Gender and Ideology in the Spread of Anti-Abortion Policy

CHI |

Published by ACM | Organized by ACM

In the past few years an unprecedented wave of anti-abortion policies were introduced and enacted in state governments in the U.S., affecting millions of constituents. We study this rapid spread of policy change as a function of the underlying ideology of constituents. We examine over 200,000 public messages posted on Twitter surrounding abortion in the year 2013, a year that saw 82 new anti-abortion policies enacted. From these posts,we characterize people’s expressions of opinion on abortion and show how these expressions align with policy change on these issues. We detail a number of ideological differences between constituents in states enacting anti versus pro-abortion policies, such as a tension between the moral values of purity versus fairness, and a differing emphasis on the fetus versus the pregnant woman. We also find significant differences in how males versus females discuss the issue of abortion, including greater emphasis on health and religion by males. Using these measures to characterize states, we can construct models to explain the spread of abortion policy from state to state and project which types of abortion policies a state will introduce.

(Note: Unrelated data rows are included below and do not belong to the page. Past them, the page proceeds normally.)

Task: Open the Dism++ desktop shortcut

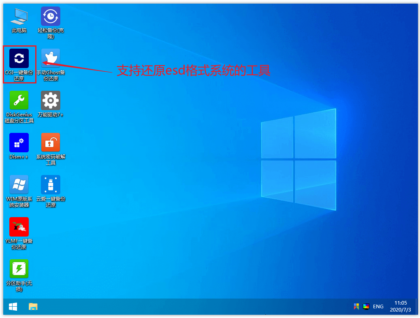Action: pos(19,143)
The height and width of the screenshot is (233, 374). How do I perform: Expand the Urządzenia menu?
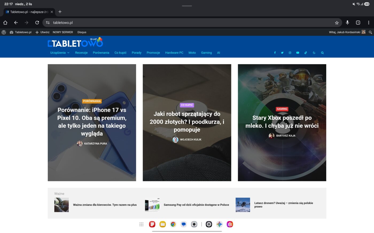[60, 53]
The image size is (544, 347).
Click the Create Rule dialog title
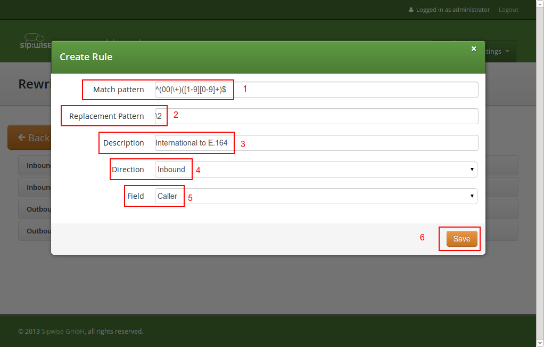pyautogui.click(x=86, y=57)
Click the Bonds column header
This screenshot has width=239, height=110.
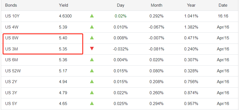[11, 5]
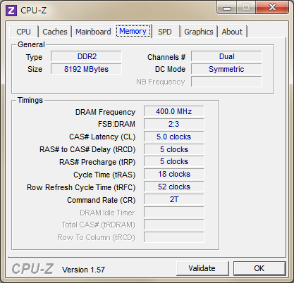The height and width of the screenshot is (283, 294).
Task: Click the 8192 MBytes size field
Action: (86, 69)
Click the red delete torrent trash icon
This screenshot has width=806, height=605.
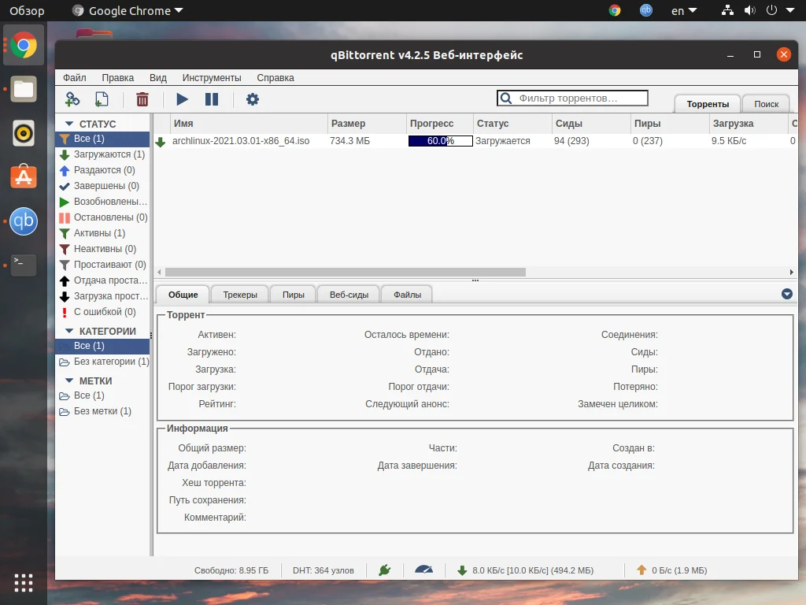click(x=142, y=99)
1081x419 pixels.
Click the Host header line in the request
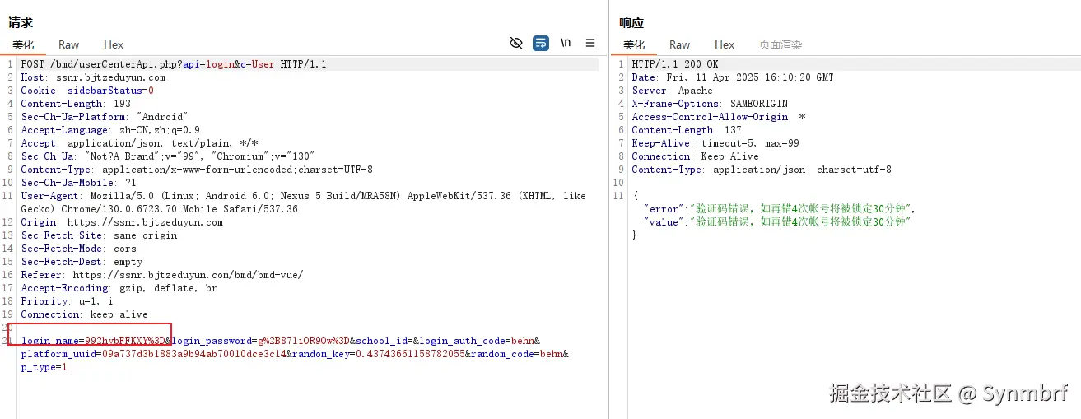pos(93,77)
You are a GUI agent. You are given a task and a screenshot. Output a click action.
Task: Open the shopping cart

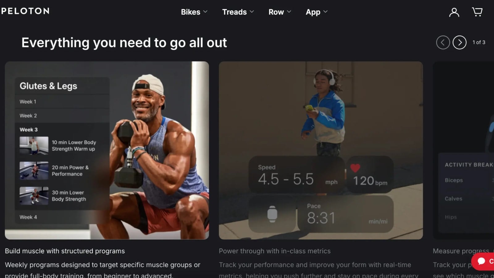click(477, 12)
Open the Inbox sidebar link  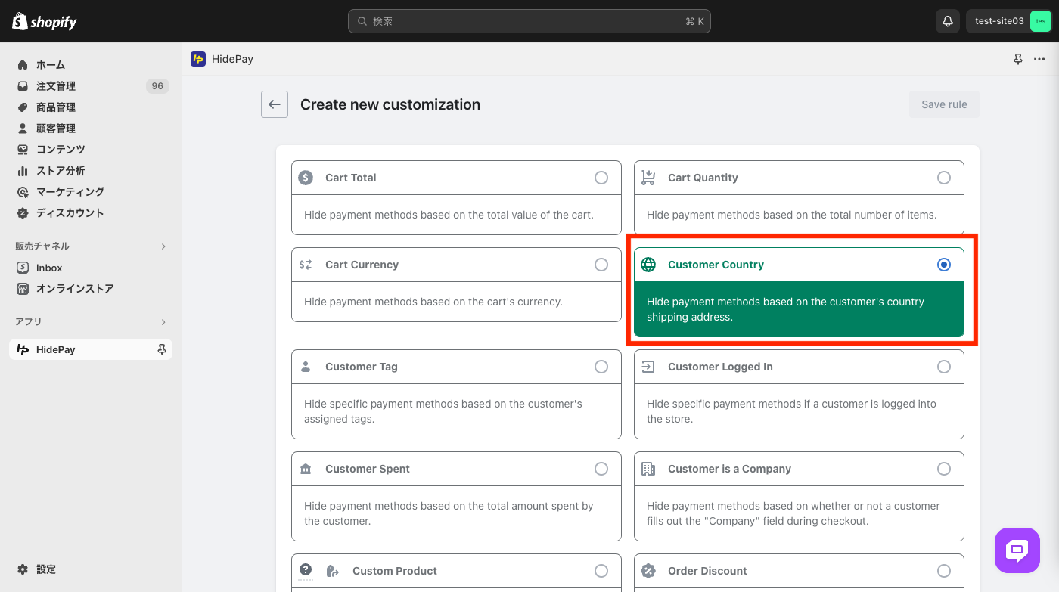click(x=49, y=268)
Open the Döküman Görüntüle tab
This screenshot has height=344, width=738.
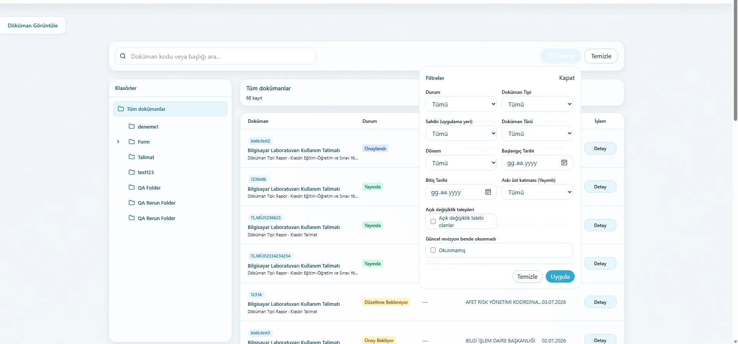click(x=33, y=25)
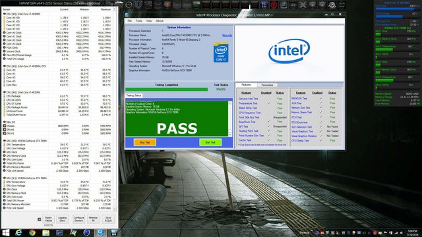Toggle the AVX Test enabled checkbox

click(x=320, y=103)
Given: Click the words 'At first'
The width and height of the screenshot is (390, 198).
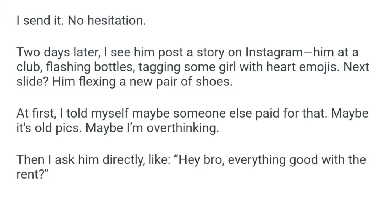Looking at the screenshot, I should coord(34,113).
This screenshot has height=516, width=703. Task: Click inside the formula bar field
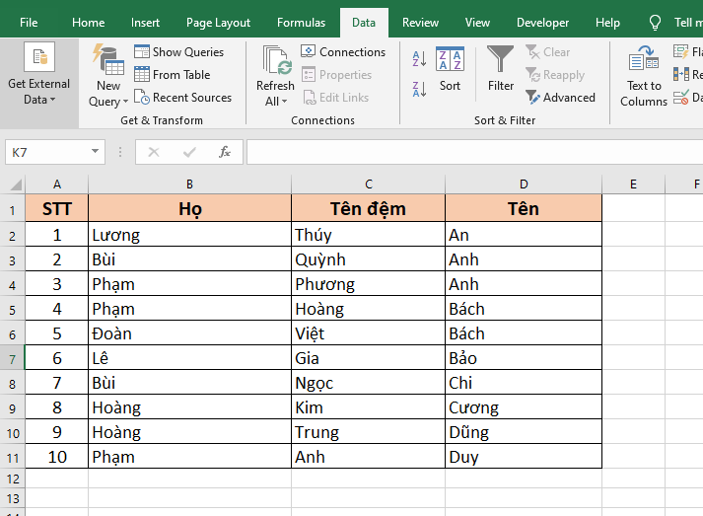(473, 152)
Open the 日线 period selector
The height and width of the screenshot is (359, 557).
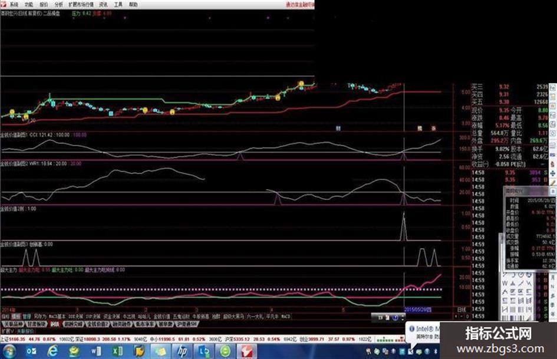[461, 309]
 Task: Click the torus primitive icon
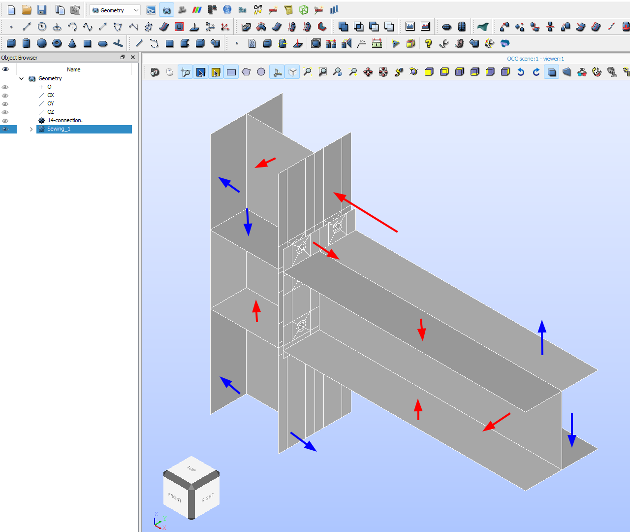tap(57, 43)
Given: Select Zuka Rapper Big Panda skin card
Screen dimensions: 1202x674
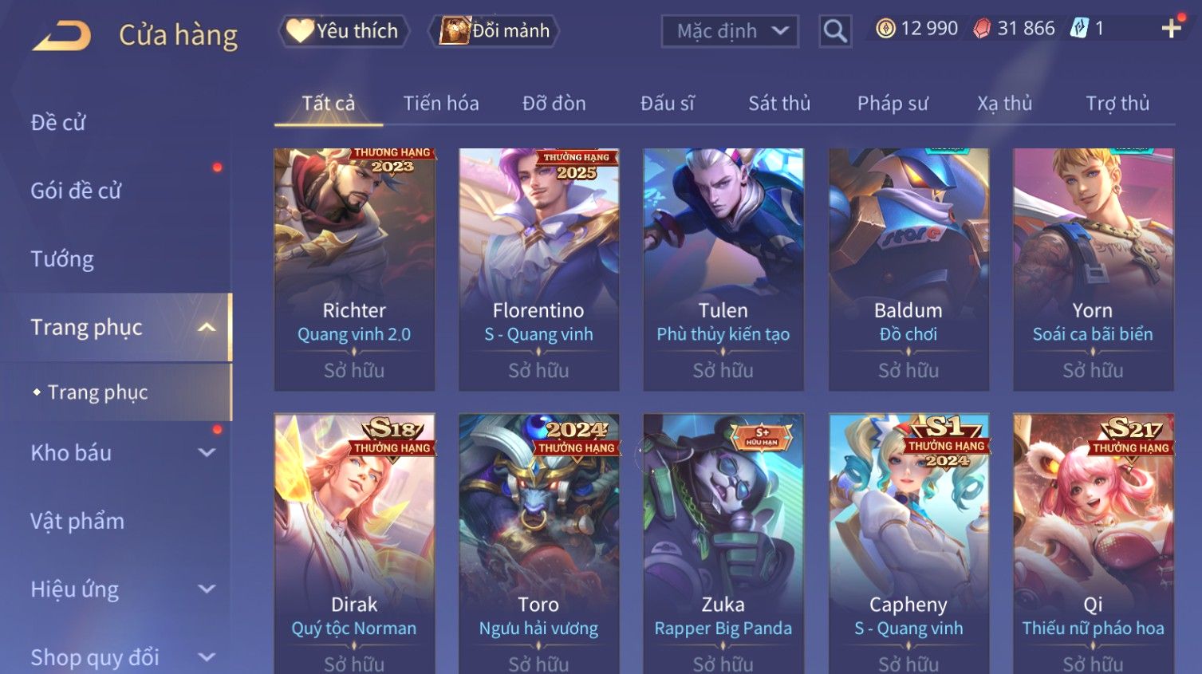Looking at the screenshot, I should (x=723, y=543).
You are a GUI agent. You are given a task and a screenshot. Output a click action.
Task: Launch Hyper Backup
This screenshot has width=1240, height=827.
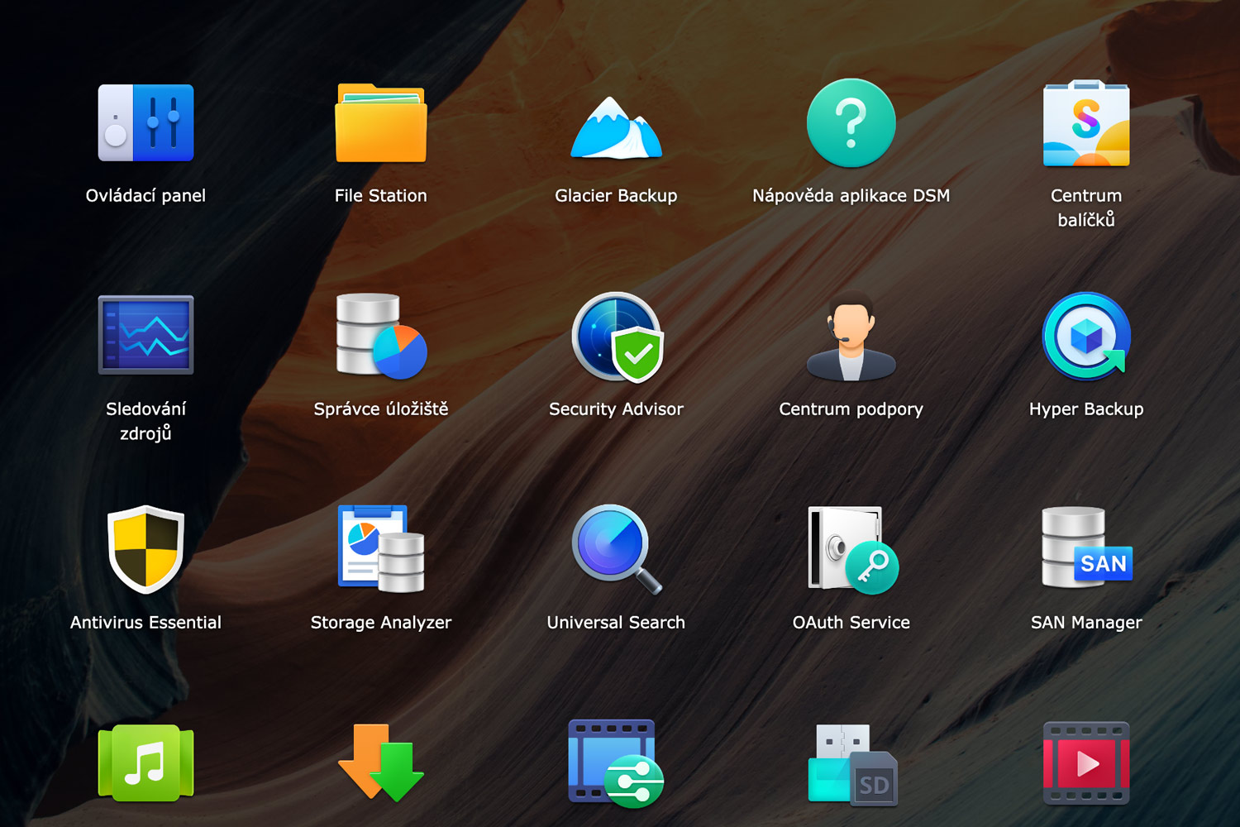(x=1086, y=337)
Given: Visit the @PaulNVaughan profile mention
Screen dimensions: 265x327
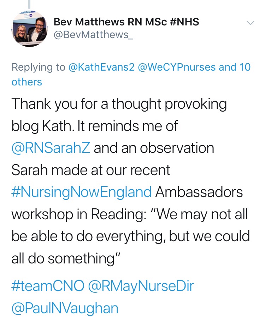Looking at the screenshot, I should point(65,308).
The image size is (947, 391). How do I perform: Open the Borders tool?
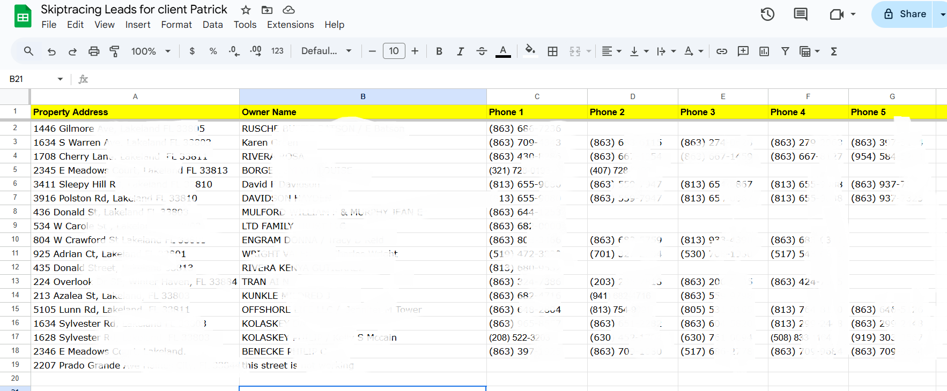(x=552, y=51)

Models defining state similarity using our Twitter-based measures improved policy projection accuracy by 7.32% and 12.02% on average over geographic and poll-based ideological similarity, respectively. Additionally, models constructed from the expressions of male-only constituents perform better than models from the expressions of female-only constituents, suggesting that the ideology of men is more aligned with the recent spread of anti-abortion legislation than that of women.